● Instructions for the task
Pictures aside, copy exactly each line from the one that holds "This screenshot has height=819, width=1456." through the last line of the records below.

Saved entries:
*** Block opens ***
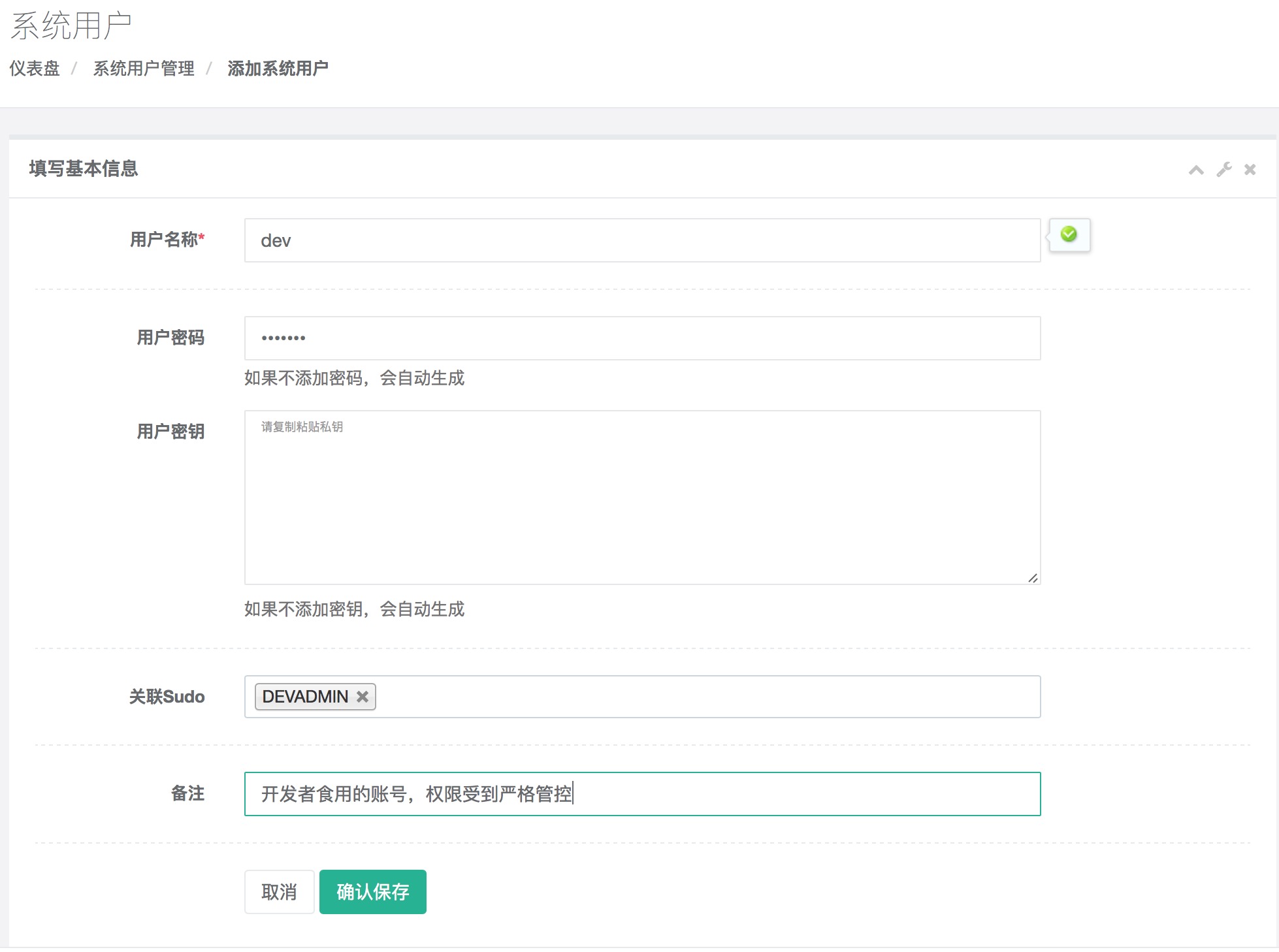Click the green validation checkmark icon

click(1069, 234)
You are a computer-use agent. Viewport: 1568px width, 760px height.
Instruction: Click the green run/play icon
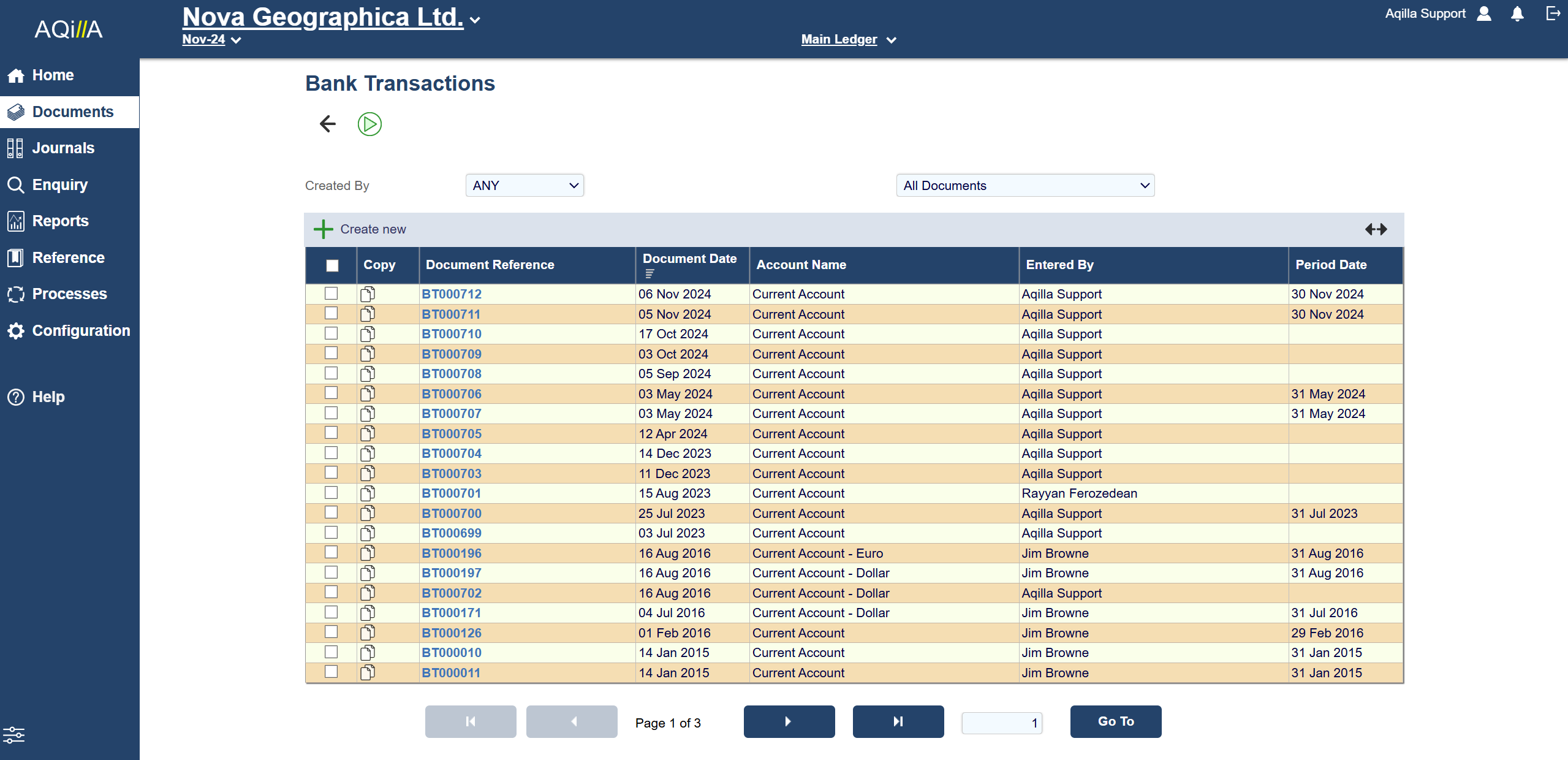(x=369, y=124)
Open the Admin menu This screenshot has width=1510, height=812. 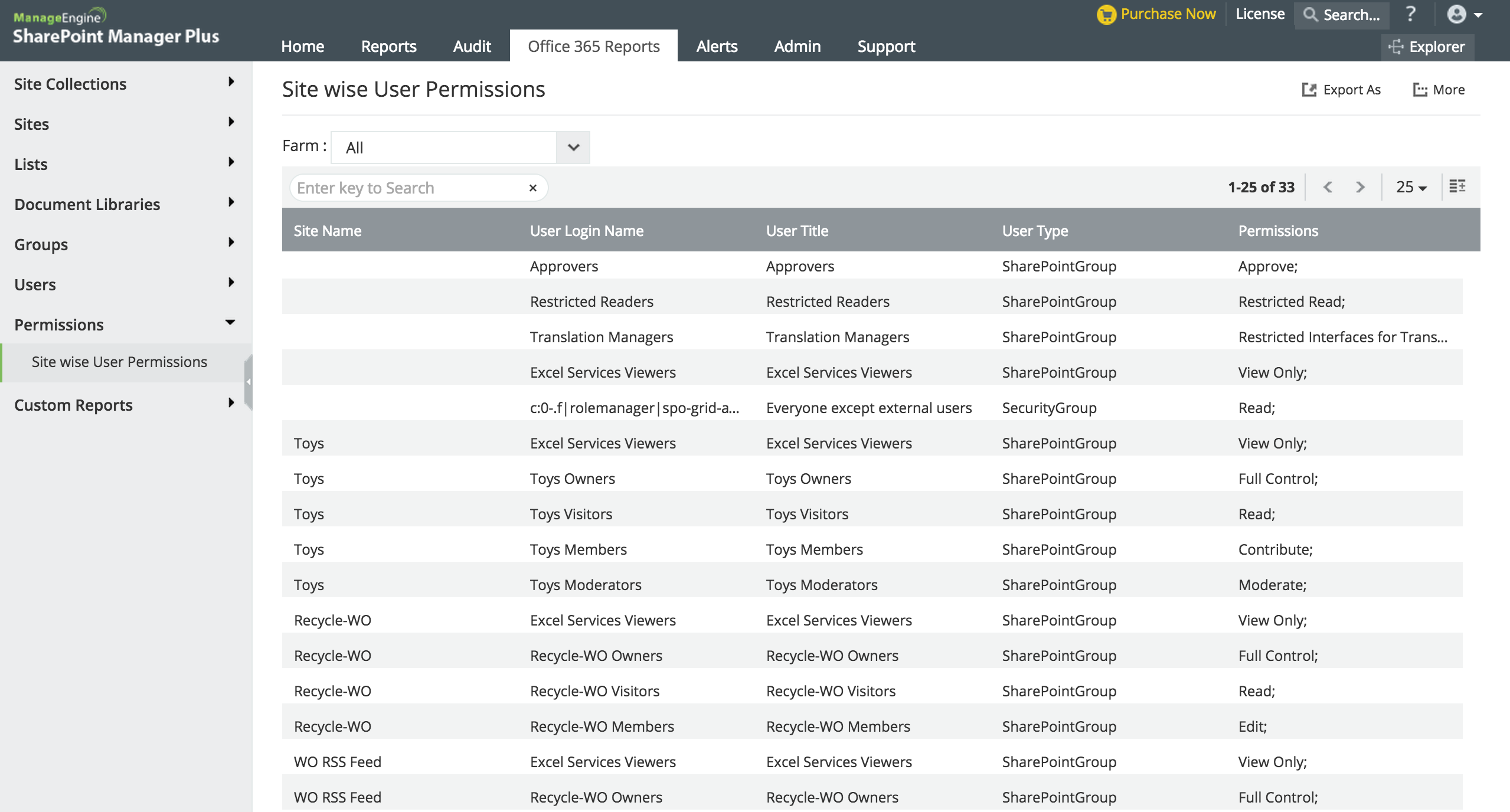click(796, 46)
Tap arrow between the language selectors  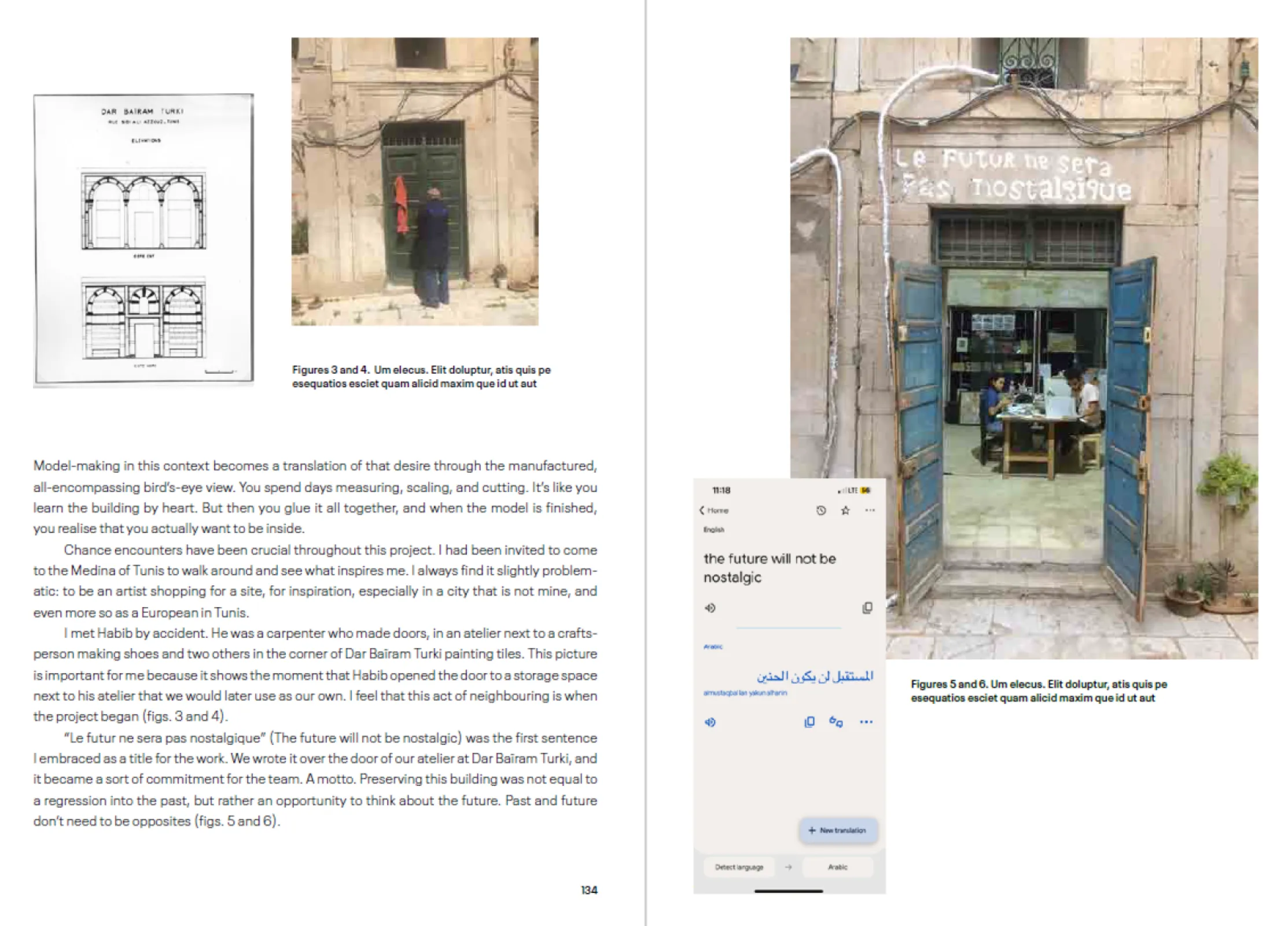pos(788,867)
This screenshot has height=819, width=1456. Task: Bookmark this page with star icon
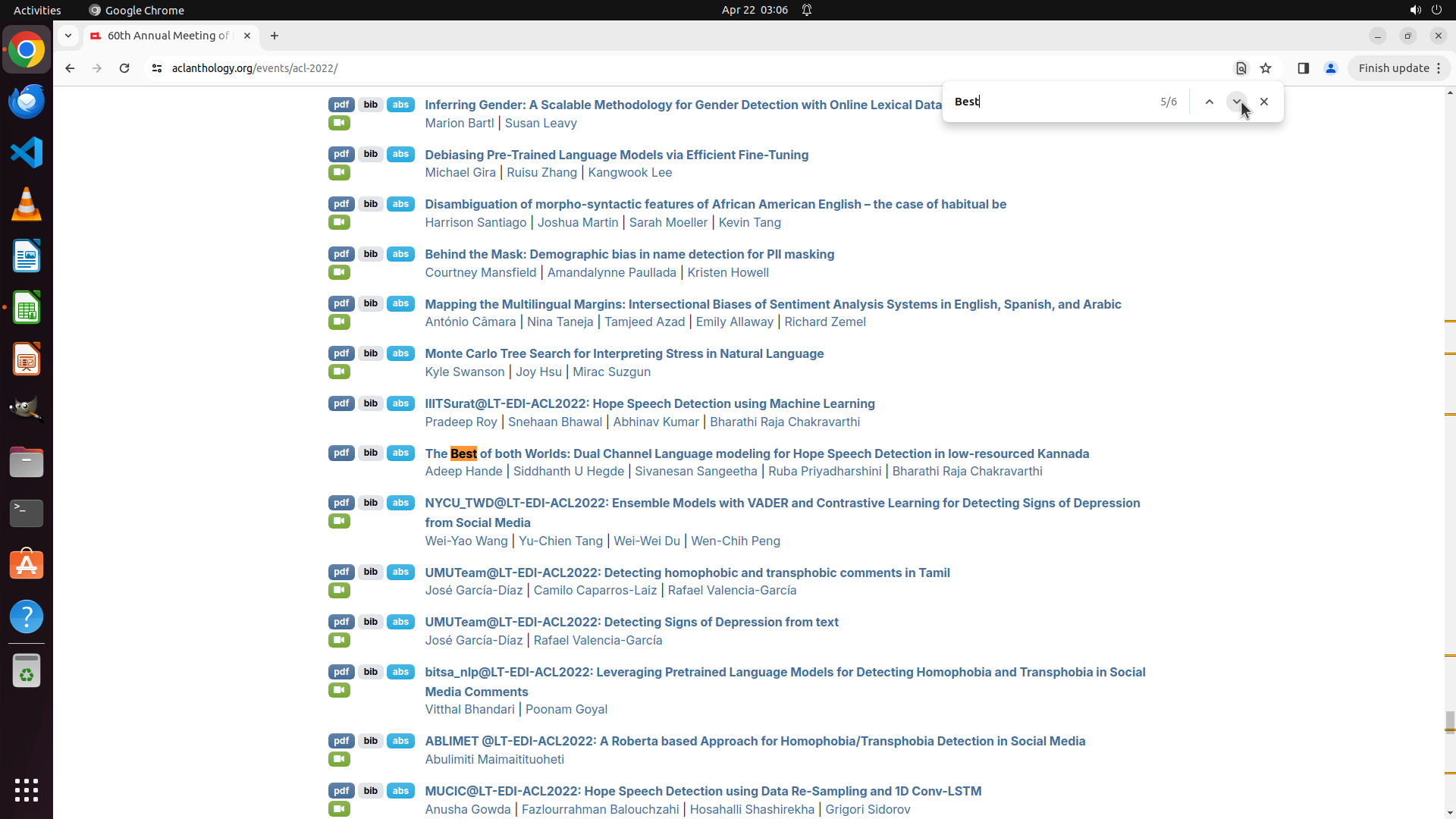pyautogui.click(x=1266, y=68)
*** Block closes ***
● Solved problem
This screenshot has height=819, width=1456. Task: Bookmark this page with star icon
pyautogui.click(x=1266, y=68)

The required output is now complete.